There is a move afoot in the Senate of all places to capitalize on the sense of outrage over the fact that Julie Payette will be collecting her pension and other annuities in spite of her early resignation at the conclusion of the workplace investigation that found her to be at the centre of a toxic work environment. While there is justifiable outrage over this fact, and nobody wants to see Payette rewarded for her behaviour, it needs to be reiterated that going after her pension and benefits is a very poor idea, and will only cause a lot of trouble and litigation if Senator Claude Carignan's Senate public bill moves ahead.
There is a legal aphorism that poor facts make poor case law, and this is such a case where it very much applies. Payette's situation has been unique in the annals of vice-regal history in this country, and trying to build laws around future instances of abuse are less constructive than doing proper vetting of candidates in the first place, particularly given that there will be much greater scrutiny on that aspect in the years to come. But even this aside, there are deeper and more fundamental considerations at play that senators in particular should be sensitive to, given the long history of members of that chamber resigning before they could be removed in order to preserve their own pensions and benefits.
One of the big reasons that we enshrine the salaries and pensions of senior officials in legislation is to help preserve their independence if the government of the day threatens the salary and pension of the GG, senators, or Supreme Court judges, because they are standing in the way of something the government wants to do, it can't be done on a whim. What Carignan is doing with this bill is an attack on institutional independence (which, as a senator, he should guard jealously rather than falling for this populist noise), especially because it creates a precedent for having a chilling effect on anyone else who has these kinds of legislated salaries and pension benefits.
The bill, should it become law, would be a lawsuit waiting to happen, because it goes against the both fundamental principle that legislation shouldn't target an individual, as well as established case law where other Governor-in-Council at-pleasure appointees who have been forced to leave their positions prior to their terms being up have been able to recover their expected salaries. It also, based on the news reports (it has not yet been tabled), would peg the bill to any non-medical resignation before the end of a five-year mandate a mandate that doesn't actually exit in law. Governors general have served varying terms, and while five years is a reasonable average length of their terms in office, it is not binding, and we have seen some go well past seven years, others have been under that five-year mark for various reasons. Tying the five-years in this kind of legislation is poor form all around. As well, there can be many legitimate, non-medical reasons for resignation, and this presupposes that there cannot be.

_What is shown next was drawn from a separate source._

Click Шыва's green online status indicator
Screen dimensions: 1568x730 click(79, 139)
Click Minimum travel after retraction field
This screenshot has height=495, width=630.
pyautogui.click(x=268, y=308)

It should also be pointed out that this bill is also coming at a time where a Bloc MP has also tabled a bill that would reduce the GG's salary to $1 per year, and eliminate the pension and other annuities entirely, calling it a "symbolic salary for a symbolic position" something that not only betrays a complete lack of understanding of the constitutional role, but which also would limit the pool of those who could take on such a position to those who are already independently wealthy, which isn't necessarily the best outcome for society at large. (The NDP have made previous suggestions about the Senate as well, saying that they should be volunteers, as though that would somehow make them even more in touch with Canadians).
The irony of this, however, is that pensions were created for governors general and their spouses in the late 1960s, not long after our sovereign stopped naming British aristocrats to the position, either the Queen or King of the UK, and later as the King or Queen of Canada. It went along with Canadianizing the institution, and ensuring that the former holders of the office and most especially their widows could maintain some level of dignity in retirement, given the office that they held. It was certainly noted that former GG Jules Léger and his wife could not afford to live off the vice-regal's salary and pension at the time, because they didn't have money of their own when Léger was appointed, so these particular changes to salaries and benefits can be seen as a way of allowing greater participation in the role.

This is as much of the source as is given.